**TASK ITEM**
Set down exactly the lines below between the line holding "Collapse the Viewers" and the line holding "Click the gray", inclusive; no other line belongs in the answer.

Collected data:
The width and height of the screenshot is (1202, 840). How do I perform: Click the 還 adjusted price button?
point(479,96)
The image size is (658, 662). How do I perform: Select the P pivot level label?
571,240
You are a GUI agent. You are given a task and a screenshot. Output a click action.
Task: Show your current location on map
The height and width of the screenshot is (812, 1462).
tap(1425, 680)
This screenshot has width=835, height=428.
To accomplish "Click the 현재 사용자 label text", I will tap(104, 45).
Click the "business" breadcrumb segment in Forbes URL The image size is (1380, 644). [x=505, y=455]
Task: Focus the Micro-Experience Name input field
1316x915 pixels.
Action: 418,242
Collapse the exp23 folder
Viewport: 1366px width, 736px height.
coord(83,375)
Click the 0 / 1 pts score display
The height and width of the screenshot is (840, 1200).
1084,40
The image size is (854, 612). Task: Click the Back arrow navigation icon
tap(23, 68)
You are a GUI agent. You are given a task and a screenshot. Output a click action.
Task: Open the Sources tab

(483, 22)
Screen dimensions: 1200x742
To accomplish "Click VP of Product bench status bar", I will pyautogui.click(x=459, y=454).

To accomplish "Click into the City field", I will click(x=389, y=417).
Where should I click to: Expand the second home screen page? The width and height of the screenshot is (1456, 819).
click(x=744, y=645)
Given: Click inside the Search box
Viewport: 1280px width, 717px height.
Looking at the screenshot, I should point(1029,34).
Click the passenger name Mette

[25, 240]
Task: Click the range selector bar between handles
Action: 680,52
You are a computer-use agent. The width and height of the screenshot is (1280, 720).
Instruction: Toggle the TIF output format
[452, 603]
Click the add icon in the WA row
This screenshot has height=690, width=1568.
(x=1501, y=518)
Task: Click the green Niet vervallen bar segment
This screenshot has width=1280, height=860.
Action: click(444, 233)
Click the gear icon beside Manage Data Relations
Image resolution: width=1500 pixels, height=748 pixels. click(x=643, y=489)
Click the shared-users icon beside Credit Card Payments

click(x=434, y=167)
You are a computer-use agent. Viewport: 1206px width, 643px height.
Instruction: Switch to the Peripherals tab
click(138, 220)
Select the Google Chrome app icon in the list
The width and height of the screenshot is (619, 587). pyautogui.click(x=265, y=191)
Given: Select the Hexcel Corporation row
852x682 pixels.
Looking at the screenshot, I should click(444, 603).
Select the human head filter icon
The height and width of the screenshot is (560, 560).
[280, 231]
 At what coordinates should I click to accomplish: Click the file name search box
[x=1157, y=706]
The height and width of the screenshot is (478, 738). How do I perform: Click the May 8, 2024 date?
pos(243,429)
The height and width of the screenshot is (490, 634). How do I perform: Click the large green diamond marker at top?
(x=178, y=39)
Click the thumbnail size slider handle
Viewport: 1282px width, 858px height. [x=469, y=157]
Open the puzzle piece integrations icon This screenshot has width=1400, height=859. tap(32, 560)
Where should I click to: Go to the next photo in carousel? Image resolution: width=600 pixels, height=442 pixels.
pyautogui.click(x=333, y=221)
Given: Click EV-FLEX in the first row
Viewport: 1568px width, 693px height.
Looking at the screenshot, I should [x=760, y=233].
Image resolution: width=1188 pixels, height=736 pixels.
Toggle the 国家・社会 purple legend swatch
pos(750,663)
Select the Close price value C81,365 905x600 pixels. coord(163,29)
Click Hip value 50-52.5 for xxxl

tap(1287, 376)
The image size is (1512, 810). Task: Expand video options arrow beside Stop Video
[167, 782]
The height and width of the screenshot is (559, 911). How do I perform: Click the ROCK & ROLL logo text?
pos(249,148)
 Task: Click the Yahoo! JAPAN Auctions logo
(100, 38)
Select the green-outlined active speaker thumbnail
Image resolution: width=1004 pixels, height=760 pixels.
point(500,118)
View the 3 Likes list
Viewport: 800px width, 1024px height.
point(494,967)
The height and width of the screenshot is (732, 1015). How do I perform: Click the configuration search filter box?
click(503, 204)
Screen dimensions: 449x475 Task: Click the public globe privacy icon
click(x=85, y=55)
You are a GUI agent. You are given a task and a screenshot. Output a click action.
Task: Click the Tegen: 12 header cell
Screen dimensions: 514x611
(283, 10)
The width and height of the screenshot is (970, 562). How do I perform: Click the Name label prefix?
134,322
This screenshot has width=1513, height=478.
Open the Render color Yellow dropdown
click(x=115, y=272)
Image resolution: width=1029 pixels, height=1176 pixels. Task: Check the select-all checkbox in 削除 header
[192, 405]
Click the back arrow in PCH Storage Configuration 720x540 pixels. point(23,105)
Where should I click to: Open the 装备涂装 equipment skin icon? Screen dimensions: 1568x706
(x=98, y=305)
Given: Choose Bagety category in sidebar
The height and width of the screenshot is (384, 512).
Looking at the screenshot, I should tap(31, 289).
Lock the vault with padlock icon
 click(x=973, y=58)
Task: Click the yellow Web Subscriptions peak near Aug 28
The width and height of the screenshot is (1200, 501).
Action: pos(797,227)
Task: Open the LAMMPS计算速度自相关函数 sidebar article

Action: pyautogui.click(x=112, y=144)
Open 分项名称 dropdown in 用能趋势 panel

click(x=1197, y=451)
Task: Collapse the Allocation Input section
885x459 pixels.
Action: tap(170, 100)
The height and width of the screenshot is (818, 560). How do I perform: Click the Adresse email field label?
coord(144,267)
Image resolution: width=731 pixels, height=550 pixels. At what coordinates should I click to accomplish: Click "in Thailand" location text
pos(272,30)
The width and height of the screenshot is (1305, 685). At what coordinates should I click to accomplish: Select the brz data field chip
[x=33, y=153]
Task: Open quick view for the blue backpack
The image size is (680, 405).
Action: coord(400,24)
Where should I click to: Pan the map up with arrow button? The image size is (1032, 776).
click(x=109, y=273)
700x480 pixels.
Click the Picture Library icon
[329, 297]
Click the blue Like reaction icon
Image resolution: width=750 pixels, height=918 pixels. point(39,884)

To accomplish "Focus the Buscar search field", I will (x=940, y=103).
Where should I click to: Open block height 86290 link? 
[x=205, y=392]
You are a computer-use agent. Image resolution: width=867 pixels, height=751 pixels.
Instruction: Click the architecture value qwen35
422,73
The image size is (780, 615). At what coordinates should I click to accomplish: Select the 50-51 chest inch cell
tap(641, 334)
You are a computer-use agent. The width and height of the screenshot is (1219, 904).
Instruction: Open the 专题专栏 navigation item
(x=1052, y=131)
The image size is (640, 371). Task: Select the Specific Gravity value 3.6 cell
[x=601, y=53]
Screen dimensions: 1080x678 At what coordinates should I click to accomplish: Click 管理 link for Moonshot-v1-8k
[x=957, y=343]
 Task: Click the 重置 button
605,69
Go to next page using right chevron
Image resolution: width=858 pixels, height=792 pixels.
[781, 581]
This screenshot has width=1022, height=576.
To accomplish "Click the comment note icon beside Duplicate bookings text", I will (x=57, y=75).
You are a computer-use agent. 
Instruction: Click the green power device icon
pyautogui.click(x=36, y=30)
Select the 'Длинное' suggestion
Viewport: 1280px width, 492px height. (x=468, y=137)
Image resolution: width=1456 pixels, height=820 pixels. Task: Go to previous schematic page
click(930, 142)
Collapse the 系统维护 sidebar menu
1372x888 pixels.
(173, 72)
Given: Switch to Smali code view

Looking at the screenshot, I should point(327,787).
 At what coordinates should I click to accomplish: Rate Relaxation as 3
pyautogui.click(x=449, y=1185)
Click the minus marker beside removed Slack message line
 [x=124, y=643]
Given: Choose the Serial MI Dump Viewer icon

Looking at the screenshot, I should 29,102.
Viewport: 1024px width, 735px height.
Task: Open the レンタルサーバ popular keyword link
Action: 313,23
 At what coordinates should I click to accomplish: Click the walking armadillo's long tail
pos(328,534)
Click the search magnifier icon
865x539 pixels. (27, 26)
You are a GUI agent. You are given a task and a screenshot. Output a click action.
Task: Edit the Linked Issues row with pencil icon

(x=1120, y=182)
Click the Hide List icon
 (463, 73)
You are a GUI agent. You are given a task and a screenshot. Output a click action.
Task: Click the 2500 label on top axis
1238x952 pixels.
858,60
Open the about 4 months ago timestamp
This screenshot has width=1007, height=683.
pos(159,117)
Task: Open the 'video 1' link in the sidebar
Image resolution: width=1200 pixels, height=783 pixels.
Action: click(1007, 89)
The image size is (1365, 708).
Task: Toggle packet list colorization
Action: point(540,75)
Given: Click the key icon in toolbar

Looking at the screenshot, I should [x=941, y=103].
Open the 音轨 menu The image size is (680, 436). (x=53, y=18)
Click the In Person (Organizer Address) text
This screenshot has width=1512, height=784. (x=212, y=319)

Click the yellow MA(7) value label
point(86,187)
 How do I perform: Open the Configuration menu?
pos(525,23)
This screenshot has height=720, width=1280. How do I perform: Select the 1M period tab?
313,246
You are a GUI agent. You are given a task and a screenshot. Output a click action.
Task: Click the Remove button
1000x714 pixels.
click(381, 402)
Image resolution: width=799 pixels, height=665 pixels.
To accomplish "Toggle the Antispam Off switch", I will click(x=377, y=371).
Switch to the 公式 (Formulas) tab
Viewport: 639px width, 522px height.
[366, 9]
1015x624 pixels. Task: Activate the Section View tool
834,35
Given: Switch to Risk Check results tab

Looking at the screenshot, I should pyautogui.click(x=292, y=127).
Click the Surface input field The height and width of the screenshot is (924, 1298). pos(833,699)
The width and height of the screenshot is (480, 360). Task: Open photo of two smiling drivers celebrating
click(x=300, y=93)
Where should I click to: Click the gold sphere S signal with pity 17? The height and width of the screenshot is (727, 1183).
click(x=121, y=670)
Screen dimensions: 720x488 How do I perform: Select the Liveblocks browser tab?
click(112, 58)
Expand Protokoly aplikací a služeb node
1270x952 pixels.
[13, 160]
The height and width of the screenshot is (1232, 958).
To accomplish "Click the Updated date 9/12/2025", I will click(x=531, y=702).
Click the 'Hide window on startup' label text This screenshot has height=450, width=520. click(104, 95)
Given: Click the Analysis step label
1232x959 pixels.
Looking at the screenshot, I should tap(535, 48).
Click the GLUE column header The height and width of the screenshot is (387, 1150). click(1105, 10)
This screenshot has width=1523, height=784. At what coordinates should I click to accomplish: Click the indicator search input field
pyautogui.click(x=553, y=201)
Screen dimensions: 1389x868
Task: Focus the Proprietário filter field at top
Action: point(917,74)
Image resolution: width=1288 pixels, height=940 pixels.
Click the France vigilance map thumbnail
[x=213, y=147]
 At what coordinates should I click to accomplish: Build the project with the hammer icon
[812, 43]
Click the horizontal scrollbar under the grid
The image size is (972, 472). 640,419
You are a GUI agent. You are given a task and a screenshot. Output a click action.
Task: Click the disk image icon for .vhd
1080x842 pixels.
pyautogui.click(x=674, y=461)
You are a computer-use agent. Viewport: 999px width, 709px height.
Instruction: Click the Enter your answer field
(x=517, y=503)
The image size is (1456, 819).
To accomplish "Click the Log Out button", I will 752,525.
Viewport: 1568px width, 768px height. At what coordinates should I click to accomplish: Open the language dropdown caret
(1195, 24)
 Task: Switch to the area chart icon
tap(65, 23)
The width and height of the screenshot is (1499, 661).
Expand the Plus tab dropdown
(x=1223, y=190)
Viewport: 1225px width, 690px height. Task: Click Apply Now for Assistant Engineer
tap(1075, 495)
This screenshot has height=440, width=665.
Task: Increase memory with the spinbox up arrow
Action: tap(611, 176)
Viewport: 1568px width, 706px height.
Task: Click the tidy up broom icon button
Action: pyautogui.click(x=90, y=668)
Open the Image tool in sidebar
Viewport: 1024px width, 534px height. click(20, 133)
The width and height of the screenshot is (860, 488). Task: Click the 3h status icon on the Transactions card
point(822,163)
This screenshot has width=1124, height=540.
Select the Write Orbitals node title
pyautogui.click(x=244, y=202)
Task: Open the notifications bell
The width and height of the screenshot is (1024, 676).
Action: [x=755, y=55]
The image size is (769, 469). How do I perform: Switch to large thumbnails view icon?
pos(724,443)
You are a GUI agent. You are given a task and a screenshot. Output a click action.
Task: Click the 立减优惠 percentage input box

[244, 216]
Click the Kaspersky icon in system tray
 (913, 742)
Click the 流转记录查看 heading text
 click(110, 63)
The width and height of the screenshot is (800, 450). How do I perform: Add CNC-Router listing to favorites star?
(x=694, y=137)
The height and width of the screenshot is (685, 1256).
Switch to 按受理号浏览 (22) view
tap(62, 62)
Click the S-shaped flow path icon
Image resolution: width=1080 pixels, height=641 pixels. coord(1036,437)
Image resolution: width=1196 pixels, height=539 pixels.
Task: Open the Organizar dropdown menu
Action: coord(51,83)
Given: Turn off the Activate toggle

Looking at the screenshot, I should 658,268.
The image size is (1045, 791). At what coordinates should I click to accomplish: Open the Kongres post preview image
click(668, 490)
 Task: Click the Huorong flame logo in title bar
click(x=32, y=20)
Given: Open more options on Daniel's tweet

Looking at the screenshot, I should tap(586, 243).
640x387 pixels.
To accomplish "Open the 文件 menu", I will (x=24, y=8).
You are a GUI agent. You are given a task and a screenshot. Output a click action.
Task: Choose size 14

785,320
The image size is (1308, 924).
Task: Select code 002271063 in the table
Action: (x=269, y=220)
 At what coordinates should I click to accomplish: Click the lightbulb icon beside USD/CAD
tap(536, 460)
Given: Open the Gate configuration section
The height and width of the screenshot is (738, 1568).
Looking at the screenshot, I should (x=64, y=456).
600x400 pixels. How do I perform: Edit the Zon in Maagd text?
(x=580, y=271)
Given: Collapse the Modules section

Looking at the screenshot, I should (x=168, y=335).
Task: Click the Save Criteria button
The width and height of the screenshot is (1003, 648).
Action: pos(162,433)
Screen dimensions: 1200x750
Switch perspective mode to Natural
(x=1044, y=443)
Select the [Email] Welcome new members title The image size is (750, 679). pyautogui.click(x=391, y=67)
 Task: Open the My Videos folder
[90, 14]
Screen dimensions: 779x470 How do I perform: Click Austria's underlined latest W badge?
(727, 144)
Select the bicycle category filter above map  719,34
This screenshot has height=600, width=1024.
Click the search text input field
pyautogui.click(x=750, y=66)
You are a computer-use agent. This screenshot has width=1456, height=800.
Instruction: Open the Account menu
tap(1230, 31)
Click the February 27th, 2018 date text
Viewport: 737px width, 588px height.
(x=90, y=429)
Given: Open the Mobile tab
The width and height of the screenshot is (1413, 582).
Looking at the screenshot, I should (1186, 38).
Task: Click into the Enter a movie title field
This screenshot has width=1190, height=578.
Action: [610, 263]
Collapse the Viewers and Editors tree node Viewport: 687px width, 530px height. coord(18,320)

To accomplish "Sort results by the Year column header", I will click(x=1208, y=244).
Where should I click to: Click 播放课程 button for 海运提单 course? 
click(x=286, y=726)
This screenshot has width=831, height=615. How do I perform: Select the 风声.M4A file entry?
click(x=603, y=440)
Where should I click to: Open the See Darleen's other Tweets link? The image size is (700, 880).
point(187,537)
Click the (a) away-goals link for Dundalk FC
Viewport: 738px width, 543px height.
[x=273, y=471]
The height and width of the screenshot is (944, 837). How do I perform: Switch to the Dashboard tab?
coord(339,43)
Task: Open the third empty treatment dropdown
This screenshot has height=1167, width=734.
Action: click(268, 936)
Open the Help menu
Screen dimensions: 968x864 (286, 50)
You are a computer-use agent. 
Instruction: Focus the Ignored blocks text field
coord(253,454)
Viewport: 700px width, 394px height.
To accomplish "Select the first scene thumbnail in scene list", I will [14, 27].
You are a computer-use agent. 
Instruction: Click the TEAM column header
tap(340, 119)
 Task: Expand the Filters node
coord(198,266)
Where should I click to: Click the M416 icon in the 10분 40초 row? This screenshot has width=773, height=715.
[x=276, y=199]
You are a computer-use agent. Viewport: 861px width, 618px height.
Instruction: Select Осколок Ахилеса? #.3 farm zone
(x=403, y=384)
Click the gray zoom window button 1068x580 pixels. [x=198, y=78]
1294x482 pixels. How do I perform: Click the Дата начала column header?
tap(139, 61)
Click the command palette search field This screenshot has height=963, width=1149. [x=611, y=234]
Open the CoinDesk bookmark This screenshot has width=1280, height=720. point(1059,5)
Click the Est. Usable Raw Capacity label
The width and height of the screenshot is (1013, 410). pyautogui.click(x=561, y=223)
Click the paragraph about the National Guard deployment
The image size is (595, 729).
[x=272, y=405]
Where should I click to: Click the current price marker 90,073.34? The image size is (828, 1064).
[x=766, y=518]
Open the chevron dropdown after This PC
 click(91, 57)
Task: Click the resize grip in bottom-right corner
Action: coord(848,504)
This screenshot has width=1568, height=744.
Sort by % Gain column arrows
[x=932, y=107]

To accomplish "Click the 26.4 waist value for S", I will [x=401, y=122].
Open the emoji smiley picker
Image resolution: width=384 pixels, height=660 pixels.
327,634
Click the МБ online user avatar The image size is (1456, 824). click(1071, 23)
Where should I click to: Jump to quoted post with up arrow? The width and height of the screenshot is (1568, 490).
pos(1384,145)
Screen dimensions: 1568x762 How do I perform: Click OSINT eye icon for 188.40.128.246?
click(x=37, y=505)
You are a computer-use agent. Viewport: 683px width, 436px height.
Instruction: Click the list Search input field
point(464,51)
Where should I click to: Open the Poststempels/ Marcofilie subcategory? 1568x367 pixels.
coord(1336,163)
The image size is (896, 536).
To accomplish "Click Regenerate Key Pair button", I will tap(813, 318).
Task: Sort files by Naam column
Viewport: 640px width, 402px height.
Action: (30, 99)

**SOLUTION FOR THIS PROBLEM**
Collapse the Viewers and Editors tree node Viewport: 687px width, 530px height. coord(18,320)

To accomplish "Sort results by the Year column header", I will click(x=1208, y=244).
Where should I click to: Click 播放课程 button for 海运提单 course? 
click(x=286, y=726)
This screenshot has width=831, height=615. How do I perform: Select the 风声.M4A file entry?
click(x=603, y=440)
Where should I click to: Open the See Darleen's other Tweets link? The image size is (700, 880).
point(187,537)
Click the (a) away-goals link for Dundalk FC
Viewport: 738px width, 543px height.
[x=273, y=471]
The height and width of the screenshot is (944, 837). How do I perform: Switch to the Dashboard tab?
coord(339,43)
Task: Open the third empty treatment dropdown
This screenshot has height=1167, width=734.
Action: click(268, 936)
Open the Help menu
Screen dimensions: 968x864 (286, 50)
You are a computer-use agent. 
Instruction: Focus the Ignored blocks text field
coord(253,454)
Viewport: 700px width, 394px height.
To accomplish "Select the first scene thumbnail in scene list", I will [14, 27].
You are a computer-use agent. 
Instruction: Click the TEAM column header
tap(340, 119)
 Task: Expand the Filters node
coord(198,266)
Where should I click to: Click the M416 icon in the 10분 40초 row? This screenshot has width=773, height=715.
[x=276, y=199]
You are a computer-use agent. Viewport: 861px width, 618px height.
Instruction: Select Осколок Ахилеса? #.3 farm zone
(x=403, y=384)
Click the gray zoom window button 1068x580 pixels. [x=198, y=78]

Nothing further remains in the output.